Finding more of these factors, she said, could make it possible “to develop a personalized way to identify every woman at high risk, whether African-American or Jewish or Italian or Ukrainian, so that they could go in and have their doctor develop a personalized approach for them.”
“Right now, most women in the world are diagnosed with breast cancer at an advanced stage,” she said. “We need to accelerate prevention that can be adopted in low-resource settings or adopted in this country as a way to help low-income women care for themselves.”
Margaret Foti, PhD, MD (hc), chief executive officer of the AACR, underscored the fact that the world’s first and largest cancer research organization has long been at the forefront of reducing cancer health disparities. She lauded Dr. Olopade’s efforts to bring the benefits of genetic testing to all.
“The important work done by Dr. Olopade and her colleagues has led to a revolution in cancer disparities research that holds the promise for significantly enhancing cancer prevention, diagnosis, and treatment in medically underserved populations,” Dr. Foti said. “Dr.
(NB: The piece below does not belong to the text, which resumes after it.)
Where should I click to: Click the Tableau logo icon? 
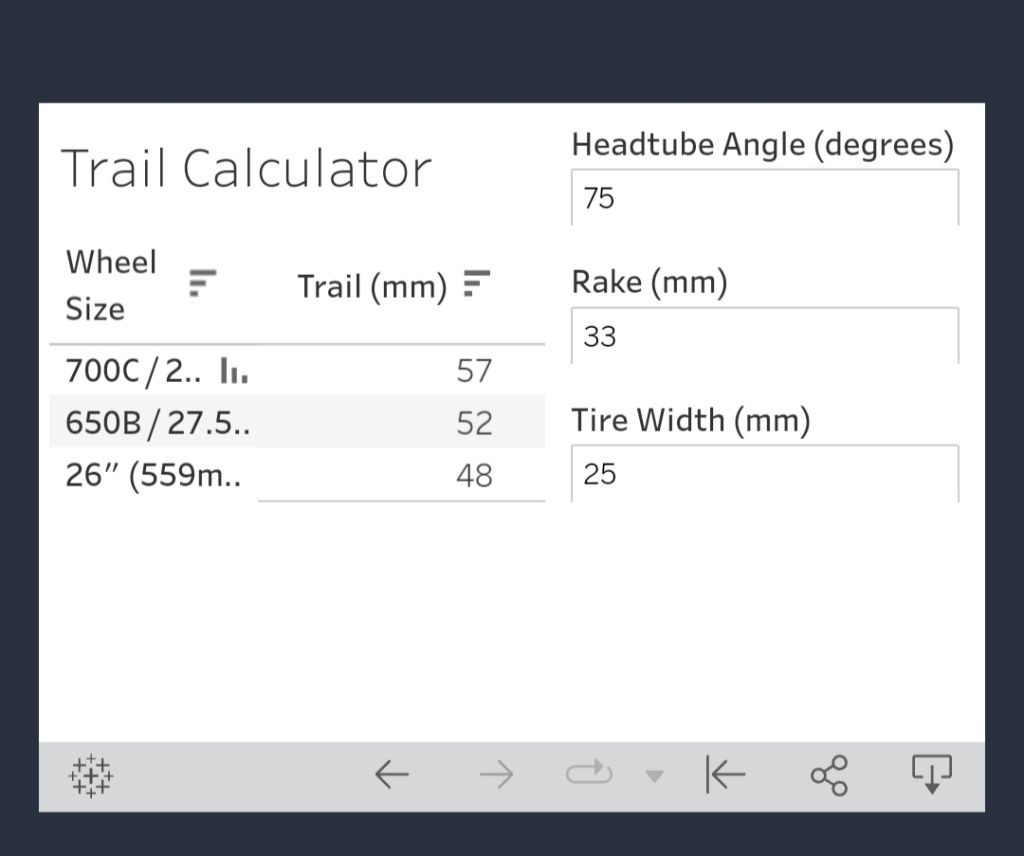coord(91,775)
Olopade’s efforts in the lab and in the clinic are helping to bring the latest and best technologies and treatments to patients in the U.S. and worldwide.”
The commentary Dr. Olopade wrote in 1996 presented her vision for the role that genetics could play in cancer care. She also raised questions about whether mutations influence the types of tumors that develop and how a tumor responds to treatment, questions that have since been answered. It is now known that women with damaging BRCA1 mutations are more likely to develop triple-negative breast cancer, and that triple-negative breast tumors are found at higher rates in African-American women and black women around the world. Moreover, there are now treatments specific to these populations. In January 2018, the drug olaparib (Lynparza) was approved specifically for patients with metastatic breast cancer and an inherited BRCA mutation. In March 2019, atezolizumab (Tecentriq) became the first immunotherapy drug approved to treat metastatic breast cancer in patients with triple-negative tumors that test positive for a biomarker called PD-L1.
Dr. Olopade’s interest in using genetics to address cancer health disparities and promote health equity continues to drive her research. It is also behind her push for a global movement to improve access to new cancer treatments.
“The hope for precision medicine is to have the right drug for the right person at the right time,” said Dr. Olopade. “Triple-negative breast cancer is not the majority of breast cancer. But if we have drugs that can target the genetic abnormalities in these tumors, and we are able to rapidly conduct global clinical trials, not only can we get studies done quickly, but we can also make it possible for women all over the world to participate in the cures of tomorrow.”